═════ Text for analysis ═════

The person (or sometimes entity) that hold the rights to the life insurance contract. Ownership is important because he or she can make changes to the life insurance policy, such as:

  • Beneficiary change
  • Transfer of ownership
  • Lowering death benefit
  • Adding or deleting riders
  • Request a rating change for the insured

Important – while ownership of a policy may change, the insured may not change.

If the owner of the policy is also the insured, life insurance carriers will not ask clarifying questions. If you are merely assisting your parent in securing life insurance, and they will own and make payments for the policy, this is a straightforward situation without the need for further considerations.

On the other hand, if you will be the owner of your parent’s life insurance policy, life insurance carriers will require you to provide proof of insurable interest.

5. Payor

The payor of a life insurance policy is who will be making the premium payments. The payor owns the contract and is often the insured of the life insurance policy. However, that’s not always the case. If you are purchasing a policy for a parent, for example, you are the payor and your parent is the insured.

6. Beneficiary

The beneficiary is the person(s), organization, school, church, or business receiving the death benefit from the life insurance policy. Beneficiaries are usually loved ones who would experience a financial burden if the insured passed away. But really, the sky’s the limit when choosing a life insurance beneficiary. In fact, your parent could list their beloved dog as a beneficiary if they wanted to.

Often, the life insurance beneficiary is:

  • Spouse
  • Child or children
  • Small business
  • School
  • Church

When your parent is considering who to list as a beneficiary, these questions help:

  • Who does your parent want to help financially?
  • Would a person or a trust make more sense?
  • What are the beneficiaries circumstances and would they benefit from life insurance proceeds?

═════ Extracted entries ═════

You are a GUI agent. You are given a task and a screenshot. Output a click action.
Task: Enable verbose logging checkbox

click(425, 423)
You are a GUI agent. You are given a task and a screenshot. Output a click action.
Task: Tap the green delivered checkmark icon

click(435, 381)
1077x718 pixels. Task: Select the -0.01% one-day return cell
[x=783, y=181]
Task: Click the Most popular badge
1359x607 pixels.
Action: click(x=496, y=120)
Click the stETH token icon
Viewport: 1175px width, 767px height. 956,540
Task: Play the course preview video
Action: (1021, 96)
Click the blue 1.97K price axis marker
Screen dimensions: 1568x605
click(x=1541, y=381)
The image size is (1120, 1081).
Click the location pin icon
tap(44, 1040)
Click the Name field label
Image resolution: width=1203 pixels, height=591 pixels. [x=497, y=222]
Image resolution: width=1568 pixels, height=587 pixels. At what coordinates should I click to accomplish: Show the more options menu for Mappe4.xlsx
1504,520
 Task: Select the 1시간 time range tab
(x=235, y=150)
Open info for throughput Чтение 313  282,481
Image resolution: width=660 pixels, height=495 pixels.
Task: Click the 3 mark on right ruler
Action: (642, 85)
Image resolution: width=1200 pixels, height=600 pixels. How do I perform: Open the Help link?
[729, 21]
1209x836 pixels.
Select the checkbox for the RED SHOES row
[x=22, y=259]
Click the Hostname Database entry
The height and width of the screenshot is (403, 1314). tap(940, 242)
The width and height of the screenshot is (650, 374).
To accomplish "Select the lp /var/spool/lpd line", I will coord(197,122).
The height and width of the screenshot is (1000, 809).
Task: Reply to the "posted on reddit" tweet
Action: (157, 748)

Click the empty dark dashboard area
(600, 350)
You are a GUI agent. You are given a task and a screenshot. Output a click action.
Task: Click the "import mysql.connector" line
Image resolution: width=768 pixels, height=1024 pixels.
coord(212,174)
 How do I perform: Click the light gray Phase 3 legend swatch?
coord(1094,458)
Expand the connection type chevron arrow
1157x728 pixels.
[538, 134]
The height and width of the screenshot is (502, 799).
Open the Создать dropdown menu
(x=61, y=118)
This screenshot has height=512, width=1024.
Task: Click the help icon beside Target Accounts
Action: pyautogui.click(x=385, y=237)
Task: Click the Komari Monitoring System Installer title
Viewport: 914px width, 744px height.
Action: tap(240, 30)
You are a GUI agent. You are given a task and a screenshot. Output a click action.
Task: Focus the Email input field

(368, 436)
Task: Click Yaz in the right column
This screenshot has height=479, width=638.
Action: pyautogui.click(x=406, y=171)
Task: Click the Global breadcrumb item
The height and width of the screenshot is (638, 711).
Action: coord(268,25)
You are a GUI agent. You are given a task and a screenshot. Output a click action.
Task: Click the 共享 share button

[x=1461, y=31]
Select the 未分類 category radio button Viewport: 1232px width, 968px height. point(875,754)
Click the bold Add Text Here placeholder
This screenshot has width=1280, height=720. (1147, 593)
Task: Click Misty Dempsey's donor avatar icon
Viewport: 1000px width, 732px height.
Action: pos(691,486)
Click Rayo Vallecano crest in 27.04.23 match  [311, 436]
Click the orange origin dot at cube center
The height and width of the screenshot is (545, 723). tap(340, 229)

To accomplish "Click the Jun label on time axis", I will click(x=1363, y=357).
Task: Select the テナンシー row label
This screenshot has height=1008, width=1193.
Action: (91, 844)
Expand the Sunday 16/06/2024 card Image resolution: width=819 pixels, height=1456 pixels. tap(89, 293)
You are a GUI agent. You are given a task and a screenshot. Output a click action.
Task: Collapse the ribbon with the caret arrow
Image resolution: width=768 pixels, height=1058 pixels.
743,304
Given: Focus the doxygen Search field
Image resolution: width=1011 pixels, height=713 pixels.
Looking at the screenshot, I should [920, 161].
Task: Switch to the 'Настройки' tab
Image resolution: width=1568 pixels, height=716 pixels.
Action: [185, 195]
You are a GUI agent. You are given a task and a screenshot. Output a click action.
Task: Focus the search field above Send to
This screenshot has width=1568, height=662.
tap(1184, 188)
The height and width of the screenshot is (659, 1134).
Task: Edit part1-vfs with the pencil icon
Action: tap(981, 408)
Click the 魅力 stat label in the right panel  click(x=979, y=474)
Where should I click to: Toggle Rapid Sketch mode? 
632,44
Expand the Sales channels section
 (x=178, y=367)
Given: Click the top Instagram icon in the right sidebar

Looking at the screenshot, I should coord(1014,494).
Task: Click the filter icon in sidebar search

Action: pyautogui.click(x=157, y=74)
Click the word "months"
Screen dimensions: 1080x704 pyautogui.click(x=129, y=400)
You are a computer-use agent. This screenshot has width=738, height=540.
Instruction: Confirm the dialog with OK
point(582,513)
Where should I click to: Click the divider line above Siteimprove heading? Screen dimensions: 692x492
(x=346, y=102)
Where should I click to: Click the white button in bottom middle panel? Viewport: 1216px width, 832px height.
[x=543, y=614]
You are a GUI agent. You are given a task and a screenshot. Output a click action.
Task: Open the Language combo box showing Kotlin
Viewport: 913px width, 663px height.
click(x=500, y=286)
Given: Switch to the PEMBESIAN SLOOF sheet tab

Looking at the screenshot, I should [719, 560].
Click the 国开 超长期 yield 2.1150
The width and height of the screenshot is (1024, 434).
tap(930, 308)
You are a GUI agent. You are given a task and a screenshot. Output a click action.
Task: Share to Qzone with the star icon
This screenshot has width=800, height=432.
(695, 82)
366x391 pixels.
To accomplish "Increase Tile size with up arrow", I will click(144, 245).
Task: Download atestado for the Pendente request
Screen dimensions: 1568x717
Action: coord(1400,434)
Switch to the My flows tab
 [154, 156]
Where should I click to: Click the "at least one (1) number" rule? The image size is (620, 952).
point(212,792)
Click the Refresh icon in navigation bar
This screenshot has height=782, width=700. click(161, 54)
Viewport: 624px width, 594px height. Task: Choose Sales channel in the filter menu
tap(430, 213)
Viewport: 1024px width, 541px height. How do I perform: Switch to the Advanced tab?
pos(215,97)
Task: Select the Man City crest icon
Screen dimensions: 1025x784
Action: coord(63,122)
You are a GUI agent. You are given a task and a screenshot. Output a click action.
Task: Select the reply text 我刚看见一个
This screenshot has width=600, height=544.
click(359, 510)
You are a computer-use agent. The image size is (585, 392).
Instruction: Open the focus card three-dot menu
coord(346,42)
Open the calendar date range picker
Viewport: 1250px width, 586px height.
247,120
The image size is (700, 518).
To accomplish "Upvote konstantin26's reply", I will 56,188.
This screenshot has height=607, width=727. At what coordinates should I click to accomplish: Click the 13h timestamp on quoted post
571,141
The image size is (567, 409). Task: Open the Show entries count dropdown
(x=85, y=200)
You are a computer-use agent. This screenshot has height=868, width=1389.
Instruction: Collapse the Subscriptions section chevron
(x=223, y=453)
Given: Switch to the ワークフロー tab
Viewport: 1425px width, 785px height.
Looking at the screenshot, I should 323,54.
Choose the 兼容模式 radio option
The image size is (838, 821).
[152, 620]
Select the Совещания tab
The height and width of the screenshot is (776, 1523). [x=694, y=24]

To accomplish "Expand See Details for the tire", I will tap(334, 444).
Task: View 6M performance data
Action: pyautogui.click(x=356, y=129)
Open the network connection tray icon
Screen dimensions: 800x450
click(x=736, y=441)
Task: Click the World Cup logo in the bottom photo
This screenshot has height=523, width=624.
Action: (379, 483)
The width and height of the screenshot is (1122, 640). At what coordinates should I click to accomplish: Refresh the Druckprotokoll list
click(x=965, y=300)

═════

**Tasks to carry out**:
A) In the life insurance text, what must you provide to carriers if you will be the owner of your parent's policy?
B) Reproduce the life insurance text word for word, taking everything from "Often, the life" down to "to help financially?".

**List of answers**:
A) Proof of insurable interest.

B)
Often, the life insurance beneficiary is:

  • Spouse
  • Child or children
  • Small business
  • School
  • Church

When your parent is considering who to list as a beneficiary, these questions help:

  • Who does your parent want to help financially?